■ **Trecho selecionado**:

A Abramet calculou também,
usando dados internacionais, que gastamos entre 8 e 9 segundos para atender a
uma chamada telefônica – entre ouvir a chamada, localizar o celular, pegar,
desbloquear e atender. Se o motorista estiver a 80 km/h, por exemplo, ele vai
percorrer quase duas quadras desatento em relação ao trânsito. No caso de
mensagens de texto, a Abramet calculou que levamos de 20 a 23 segundos para
responder uma mensagem básica. Se o condutor estiver a 60 km/h, vai percorrer
quase quatro quadras dividindo a atenção entre o trânsito e o celular.
Dificilmente não vai encontrar um obstáculo pela frente.

■ **Itens fornecidos**:

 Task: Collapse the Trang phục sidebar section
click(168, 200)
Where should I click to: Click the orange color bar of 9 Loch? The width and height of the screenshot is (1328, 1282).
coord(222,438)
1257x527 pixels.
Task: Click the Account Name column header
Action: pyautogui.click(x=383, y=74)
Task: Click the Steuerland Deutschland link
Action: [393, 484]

■ **Tarefa**: Segundo o trecho selecionado, quanto tempo a Abramet calculou que levamos para responder uma mensagem de texto básica?

■ **Resposta**: De 20 a 23 segundos.